Y eso se nota en particular en la ópera, donde el público es muy caníbal y cuando no le cae bien un cantante disfruta al verlo fracasar. Y los artistas, como todos los mortales, sufren los desaires. María Callas los sufrió, pero supo reponerse a varios de ellos. Y dio mucho, ofreció interpretaciones que quienes las hayan oído difícilmente se olvide de ellas, cantó realmente para la eternidad, favorecida sin duda por una época donde las grabaciones habían alcanzado un alto grado de fidelidad. Su carrera fue corta, a los 40 años ya estaba ya casi terminada –aunque haría todavía algunos conciertos-, pero en sus dos décadas de actuación había revolucionado el arte de la interpretación femenina en ese género, transmitiéndoles a los personajes que encarnaba una expresividad emotiva que conmovió a los fanáticos del campo lírico como ninguna otra cantante. Y había abundantes y buenas sopranos en su tiempo. Esa expresividad, que en los personajes dramáticos parecía venir de las zonas más profundas de su cuerpo, estaba apoyada por una voz excepcional, que circuló por todos los registros (desde soprano ligera o dramática hasta mezzosoprano) y se prodigó con una devoción, entrega y exigencia a sus cuerdas vocales que seguramente influyeron en la brevedad de su carrera.
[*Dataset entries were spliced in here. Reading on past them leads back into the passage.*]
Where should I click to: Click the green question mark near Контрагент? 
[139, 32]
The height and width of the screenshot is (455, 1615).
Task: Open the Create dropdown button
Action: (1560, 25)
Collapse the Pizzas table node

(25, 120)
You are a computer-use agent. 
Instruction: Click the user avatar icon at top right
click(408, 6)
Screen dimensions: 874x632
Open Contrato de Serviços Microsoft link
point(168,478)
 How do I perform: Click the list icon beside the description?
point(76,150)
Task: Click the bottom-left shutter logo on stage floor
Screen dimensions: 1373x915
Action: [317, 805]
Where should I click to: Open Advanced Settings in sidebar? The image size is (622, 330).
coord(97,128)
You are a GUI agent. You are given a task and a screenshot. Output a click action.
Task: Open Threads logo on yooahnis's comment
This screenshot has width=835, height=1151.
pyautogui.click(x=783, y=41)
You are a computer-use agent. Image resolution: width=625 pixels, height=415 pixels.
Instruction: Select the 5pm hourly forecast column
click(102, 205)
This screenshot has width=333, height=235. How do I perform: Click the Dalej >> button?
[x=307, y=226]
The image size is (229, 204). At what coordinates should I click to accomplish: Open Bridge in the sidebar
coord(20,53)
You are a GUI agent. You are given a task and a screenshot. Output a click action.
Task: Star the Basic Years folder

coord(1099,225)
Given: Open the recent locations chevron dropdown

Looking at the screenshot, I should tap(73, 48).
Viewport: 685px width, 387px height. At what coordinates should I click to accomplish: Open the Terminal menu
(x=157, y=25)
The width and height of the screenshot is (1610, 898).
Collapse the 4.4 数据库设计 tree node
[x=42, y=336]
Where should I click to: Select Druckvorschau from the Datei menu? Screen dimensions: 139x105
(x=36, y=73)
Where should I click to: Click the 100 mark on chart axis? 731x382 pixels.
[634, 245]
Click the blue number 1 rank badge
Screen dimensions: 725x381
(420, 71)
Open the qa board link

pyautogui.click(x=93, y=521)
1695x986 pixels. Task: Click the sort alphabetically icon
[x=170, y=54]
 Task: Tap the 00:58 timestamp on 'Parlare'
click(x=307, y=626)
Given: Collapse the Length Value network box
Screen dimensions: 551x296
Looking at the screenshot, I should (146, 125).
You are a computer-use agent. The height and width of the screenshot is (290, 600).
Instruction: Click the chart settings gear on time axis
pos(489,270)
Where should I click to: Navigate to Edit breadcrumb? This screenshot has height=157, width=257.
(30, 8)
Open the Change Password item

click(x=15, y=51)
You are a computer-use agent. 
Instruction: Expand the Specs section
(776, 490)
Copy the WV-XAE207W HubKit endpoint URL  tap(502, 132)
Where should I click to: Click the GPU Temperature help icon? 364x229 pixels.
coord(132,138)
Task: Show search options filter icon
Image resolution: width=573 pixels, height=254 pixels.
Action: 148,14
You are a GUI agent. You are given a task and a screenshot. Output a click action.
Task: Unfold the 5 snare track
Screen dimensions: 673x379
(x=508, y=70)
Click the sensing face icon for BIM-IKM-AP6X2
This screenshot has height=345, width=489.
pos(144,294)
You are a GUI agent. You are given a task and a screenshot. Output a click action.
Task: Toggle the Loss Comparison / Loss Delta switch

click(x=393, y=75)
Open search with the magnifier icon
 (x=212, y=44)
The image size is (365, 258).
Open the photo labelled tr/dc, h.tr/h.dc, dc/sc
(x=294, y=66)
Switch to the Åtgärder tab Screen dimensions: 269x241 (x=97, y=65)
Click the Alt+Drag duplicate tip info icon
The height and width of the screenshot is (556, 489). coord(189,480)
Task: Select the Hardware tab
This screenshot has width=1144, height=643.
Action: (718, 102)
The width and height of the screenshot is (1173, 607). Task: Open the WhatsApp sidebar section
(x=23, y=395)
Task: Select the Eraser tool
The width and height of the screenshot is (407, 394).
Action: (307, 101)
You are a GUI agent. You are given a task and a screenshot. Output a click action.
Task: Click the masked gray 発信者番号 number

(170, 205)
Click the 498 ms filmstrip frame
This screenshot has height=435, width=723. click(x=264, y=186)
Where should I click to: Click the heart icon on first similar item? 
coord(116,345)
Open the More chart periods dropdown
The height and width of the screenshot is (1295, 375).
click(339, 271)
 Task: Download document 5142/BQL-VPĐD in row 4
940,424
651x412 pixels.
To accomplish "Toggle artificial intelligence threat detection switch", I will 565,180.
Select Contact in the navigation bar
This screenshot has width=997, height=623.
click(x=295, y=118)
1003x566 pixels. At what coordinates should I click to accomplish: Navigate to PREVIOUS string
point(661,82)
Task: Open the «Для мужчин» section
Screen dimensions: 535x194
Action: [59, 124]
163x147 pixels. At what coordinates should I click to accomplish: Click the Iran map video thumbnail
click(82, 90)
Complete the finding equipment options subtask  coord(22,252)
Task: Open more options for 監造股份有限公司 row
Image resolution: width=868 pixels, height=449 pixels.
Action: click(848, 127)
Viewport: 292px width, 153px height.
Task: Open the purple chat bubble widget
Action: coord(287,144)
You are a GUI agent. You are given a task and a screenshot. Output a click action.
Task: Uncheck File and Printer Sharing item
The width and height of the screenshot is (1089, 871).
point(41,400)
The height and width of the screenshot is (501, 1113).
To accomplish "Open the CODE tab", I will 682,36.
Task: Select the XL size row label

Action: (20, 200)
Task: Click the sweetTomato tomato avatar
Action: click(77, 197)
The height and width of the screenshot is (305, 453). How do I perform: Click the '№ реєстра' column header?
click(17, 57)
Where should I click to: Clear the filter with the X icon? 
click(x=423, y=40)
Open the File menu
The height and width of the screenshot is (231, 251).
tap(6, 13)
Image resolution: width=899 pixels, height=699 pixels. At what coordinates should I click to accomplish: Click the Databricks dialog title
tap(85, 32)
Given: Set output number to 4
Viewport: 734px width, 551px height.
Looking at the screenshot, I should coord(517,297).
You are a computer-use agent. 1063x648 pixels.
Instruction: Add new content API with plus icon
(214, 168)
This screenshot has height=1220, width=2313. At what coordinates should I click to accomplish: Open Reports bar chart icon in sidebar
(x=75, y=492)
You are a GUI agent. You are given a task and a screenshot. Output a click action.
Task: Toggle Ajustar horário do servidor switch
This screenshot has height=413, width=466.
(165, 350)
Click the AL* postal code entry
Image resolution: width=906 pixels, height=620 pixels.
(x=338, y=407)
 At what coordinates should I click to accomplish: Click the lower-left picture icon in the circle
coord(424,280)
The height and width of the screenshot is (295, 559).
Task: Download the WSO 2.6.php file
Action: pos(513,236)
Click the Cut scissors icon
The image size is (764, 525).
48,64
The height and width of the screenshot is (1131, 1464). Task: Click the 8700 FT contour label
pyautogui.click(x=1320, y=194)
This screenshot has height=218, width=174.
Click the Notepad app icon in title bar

Todo esto último que decimos ya se sabía. Pero la película, en el entrañable retrato humano que el director logra de la cantante, permite ver su vida desde una perspectiva más clara y de mayor hondura. Como ella misma afirma en una entrevista, se sentía dividida en dos figuras: por un lado, la María de sus años de niñez persiguiendo con desesperación el amor y la dicha de una vida más normal que, una formación rigurosa en su oficio impuesto por la madre, le habían negado; y por el otro, la artista célebre, la diva que debía estar siempre atenta a los reclamos de la prensa y el público, rol que ella construyó con mucha seducción y conciencia de lo que hacía –a pesar de los embates que sufrió-, pero que nunca la colmó totalmente y que le hizo pagar a su espíritu un alto costo. Le encantaba ver cómo podía hechizar al público, pero al mismo tiempo ese trabajo la degastaba muchísimo en lo anímico. Como confesaba en alguna de las entrevistas del film, le hubiera gustado hacer una carrera con menos sobresaltos y tener a su lado una familia que la contuviera. O un amor al que pudiera entregar todo su ardor, que es lo que creyó encontrar en Aristóteles Onassis, equivocadamente porque éste, más atento a los posibles beneficios que le podían rendir un casamiento de fulgurante irradiación mundial, la defraudó ni bien pudo casándose, sin siquiera avisarle, con la insulsa Jacqueline Kennedy. Esas dos figuras, la María demandante tenaz de un amor verdadero e intenso por un lado, y la Callas fascinada pero a la vez esclava de la fama por el otro, raramente se juntaron del todo, como ella hubiera querido, según lo dijo.
Y aunque suene bobamente romántico lo que decimos: María Callas, además de sus excepcionales dotes de soprano, no hubiera podido cantar como cantó de no haber portado en su pecho un corazón invadido por la pasión y las emociones profundas, las mismas que transmitía en cada frase de sus arias. Su voz fue como la crepitación de un fuego anhelante y lejano, que mientras acariciaba a los demás con su calidez y les permitía soñar con la belleza, les pedía con avidez atención y cariño para seguir manteniendo el milagro su función. Y eso el público lo sintió. Finalmente, esa fue su gran felicidad, la de dar emoción a los otros, a quienes la seguían, sentimiento, claro está, que fue insuficiente y efímero para ella, porque el público se retira y el artista que no experimenta el amor en su propia piel, vuelve a su soledad, esa paradójica situación en la que murió a los 53 años, como una diosa olvidada que, desde las salas de teatro, había sido una de las mujeres más amadas del mundo y fuera de ellas alguien que apenas rozó la felicidad personal con una pareja. Fue su destino, dijo, algo que, como buena griega que era, creía que estaba escrito en un secreto código al que los seres humanos no pueden acceder.